Goal — Copy the listing below exactly, from the line containing "Click the 使用帮助 button" down to the line containing "point(215,150)", both included.

■ ■ ■ ■

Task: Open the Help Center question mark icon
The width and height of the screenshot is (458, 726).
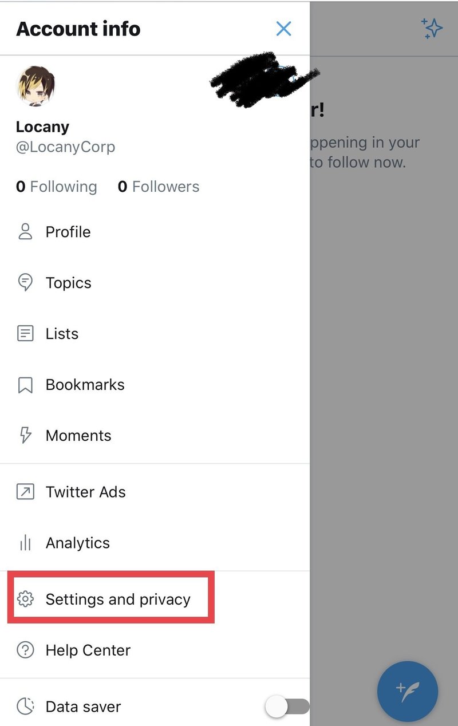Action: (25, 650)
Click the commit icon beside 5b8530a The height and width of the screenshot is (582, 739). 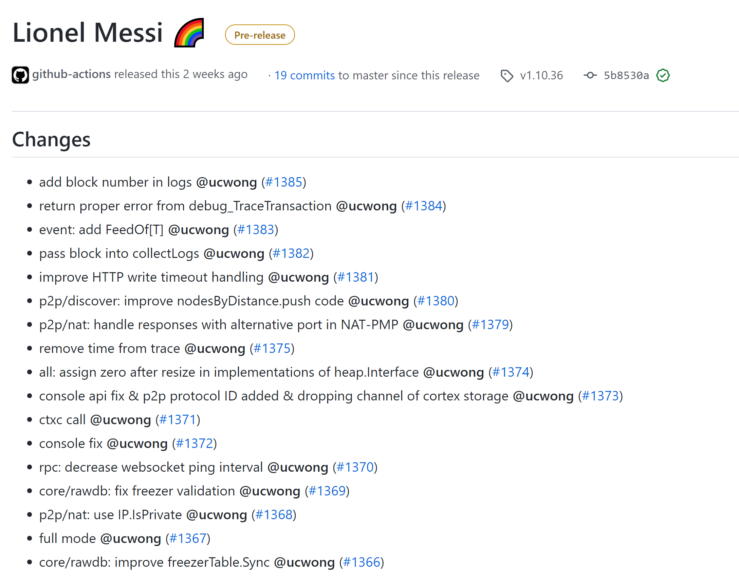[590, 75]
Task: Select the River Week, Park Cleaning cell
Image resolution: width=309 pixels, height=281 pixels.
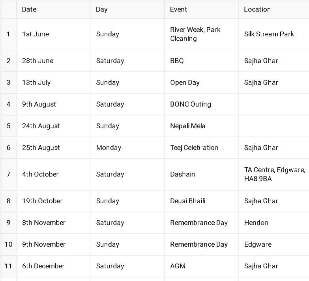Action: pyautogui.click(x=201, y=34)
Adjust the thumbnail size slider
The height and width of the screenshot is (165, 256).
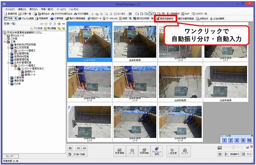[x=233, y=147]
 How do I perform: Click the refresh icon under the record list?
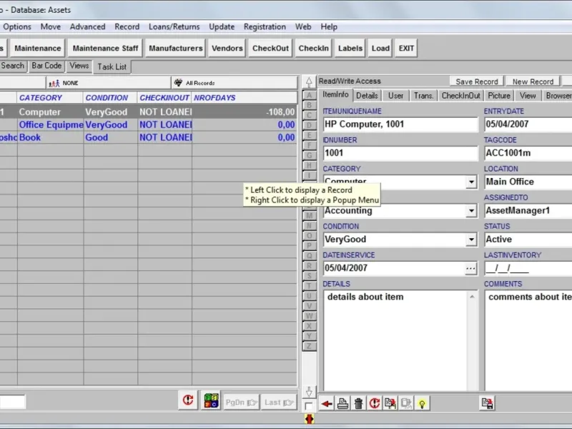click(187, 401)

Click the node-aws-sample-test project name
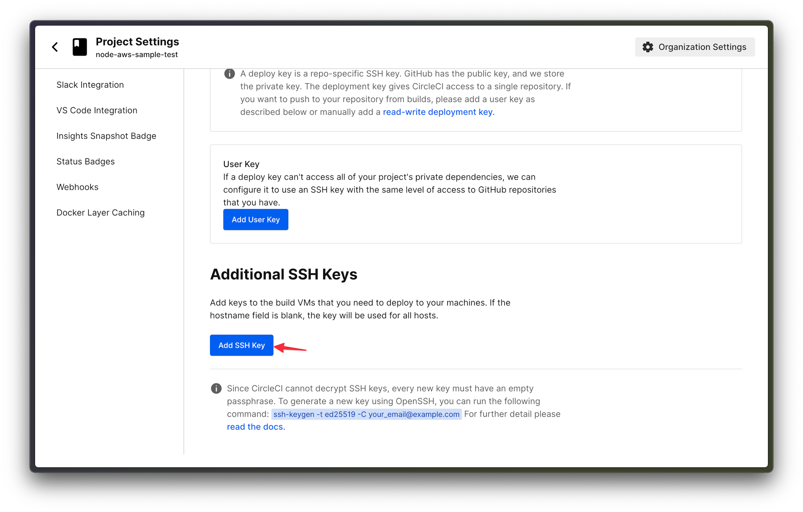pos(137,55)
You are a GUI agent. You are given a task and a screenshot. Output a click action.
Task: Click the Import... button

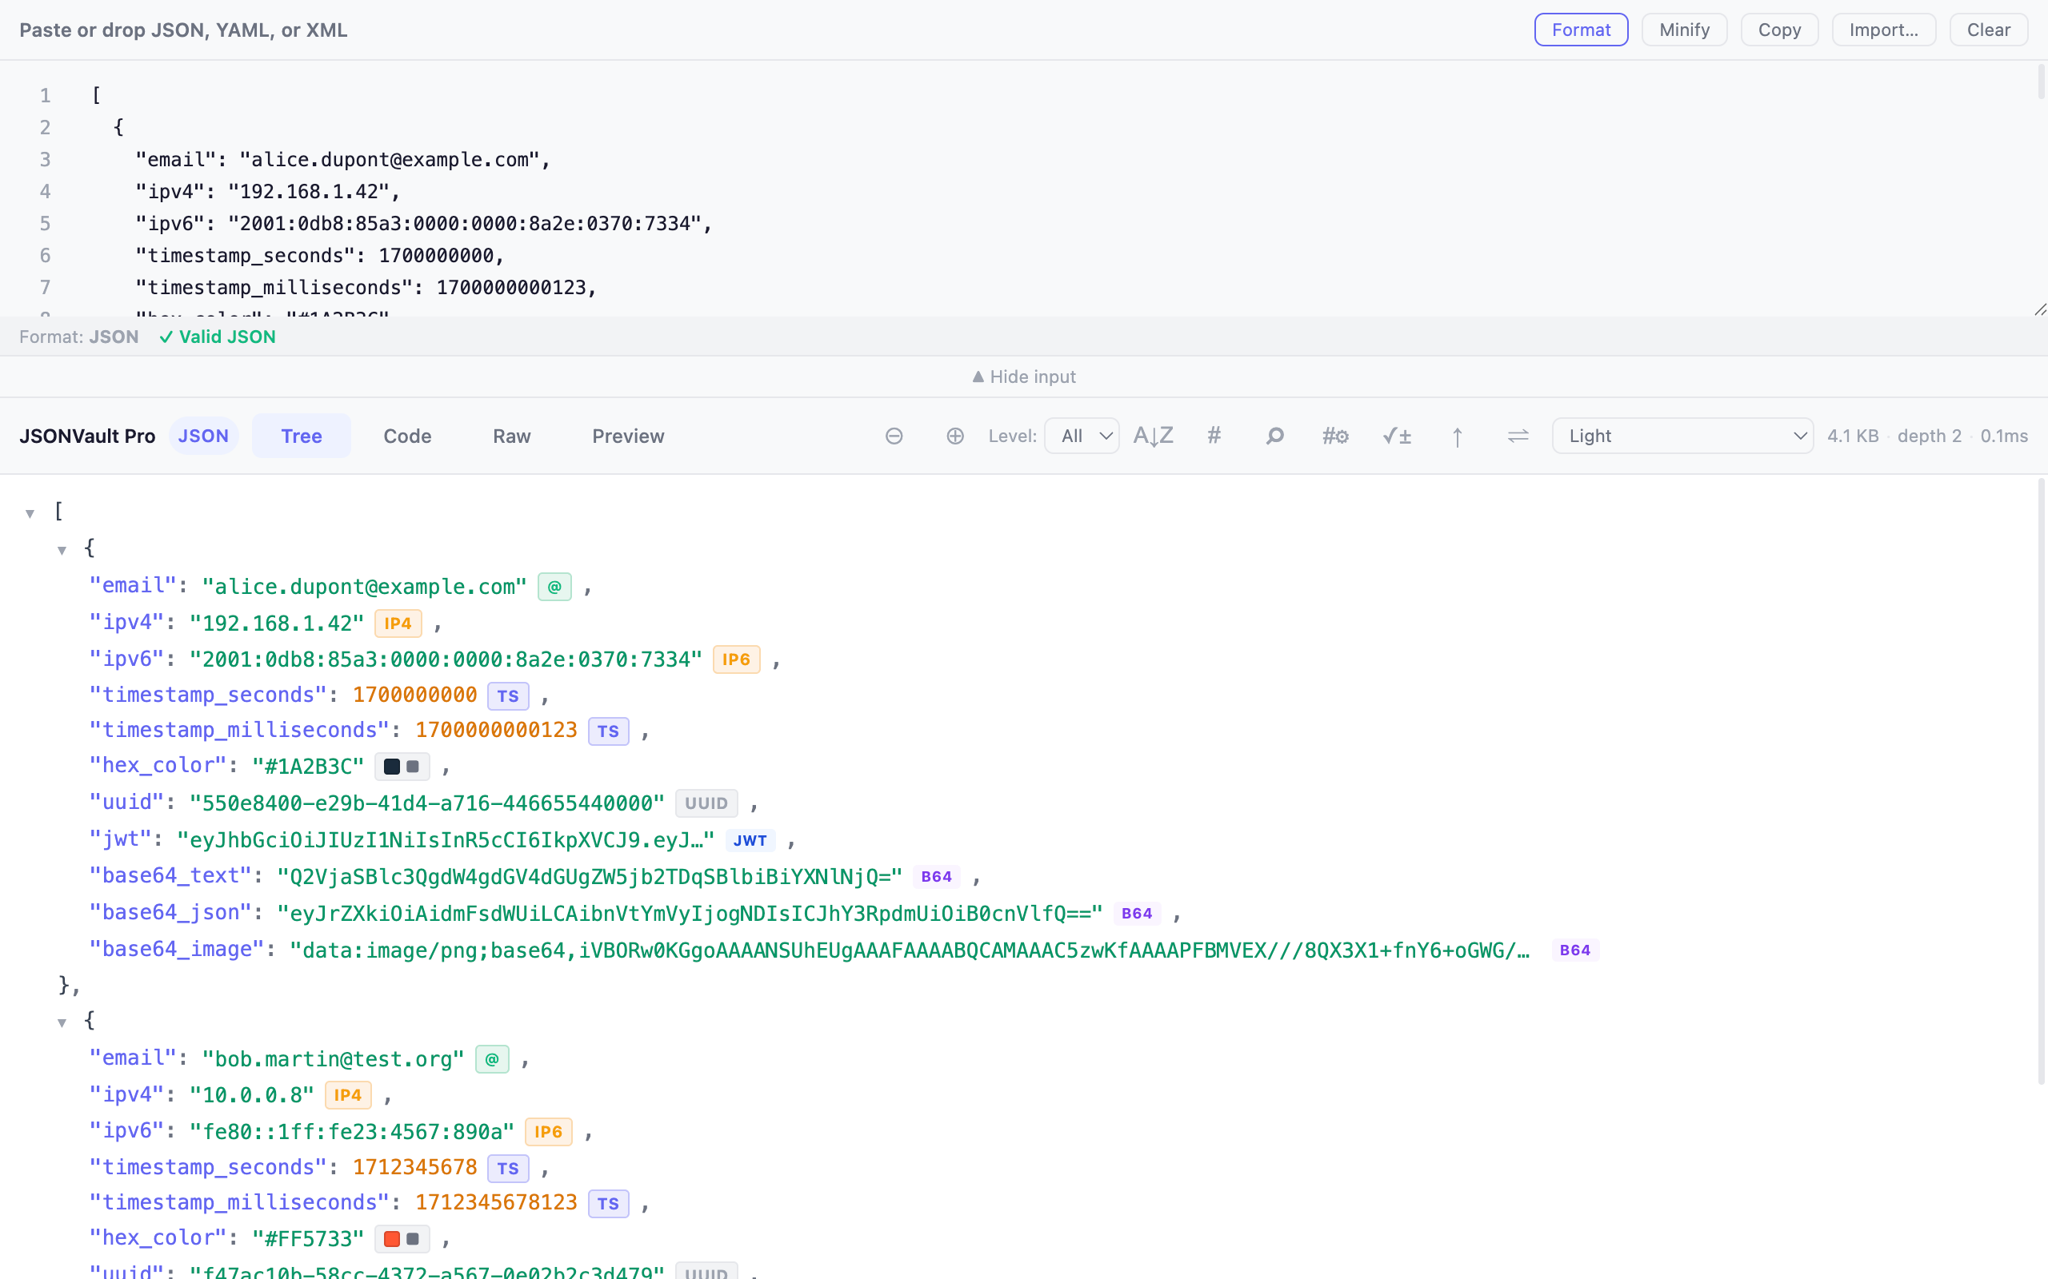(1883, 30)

■ ■ ■ ■

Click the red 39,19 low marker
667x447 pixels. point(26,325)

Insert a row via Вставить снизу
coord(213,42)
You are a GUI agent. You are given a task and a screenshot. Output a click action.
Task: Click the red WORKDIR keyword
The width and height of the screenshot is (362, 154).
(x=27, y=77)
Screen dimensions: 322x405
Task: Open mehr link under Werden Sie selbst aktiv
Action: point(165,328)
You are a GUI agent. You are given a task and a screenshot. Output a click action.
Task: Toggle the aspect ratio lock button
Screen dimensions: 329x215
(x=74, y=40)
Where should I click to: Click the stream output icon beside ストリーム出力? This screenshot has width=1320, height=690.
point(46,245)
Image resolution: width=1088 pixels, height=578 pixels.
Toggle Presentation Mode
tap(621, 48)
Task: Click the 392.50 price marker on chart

■ ■ ■ ■

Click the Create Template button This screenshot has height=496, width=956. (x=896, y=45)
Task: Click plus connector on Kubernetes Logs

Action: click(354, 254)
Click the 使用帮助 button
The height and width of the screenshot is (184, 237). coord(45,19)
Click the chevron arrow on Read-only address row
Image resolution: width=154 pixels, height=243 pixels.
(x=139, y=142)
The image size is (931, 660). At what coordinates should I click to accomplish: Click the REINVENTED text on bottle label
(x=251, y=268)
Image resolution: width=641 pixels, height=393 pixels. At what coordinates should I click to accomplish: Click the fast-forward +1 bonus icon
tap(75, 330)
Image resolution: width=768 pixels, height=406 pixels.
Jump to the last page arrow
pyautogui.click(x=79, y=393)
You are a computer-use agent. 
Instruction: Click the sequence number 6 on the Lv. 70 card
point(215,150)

■ ■ ■ ■

Exercise answer —
Click the 使用帮助 button
The height and width of the screenshot is (184, 237). coord(45,19)
Click the chevron arrow on Read-only address row
Image resolution: width=154 pixels, height=243 pixels.
(x=139, y=142)
The image size is (931, 660). At what coordinates should I click to accomplish: Click the REINVENTED text on bottle label
(x=251, y=268)
Image resolution: width=641 pixels, height=393 pixels. At what coordinates should I click to accomplish: Click the fast-forward +1 bonus icon
tap(75, 330)
Image resolution: width=768 pixels, height=406 pixels.
Jump to the last page arrow
pyautogui.click(x=79, y=393)
You are a computer-use agent. 
Instruction: Click the sequence number 6 on the Lv. 70 card
point(215,150)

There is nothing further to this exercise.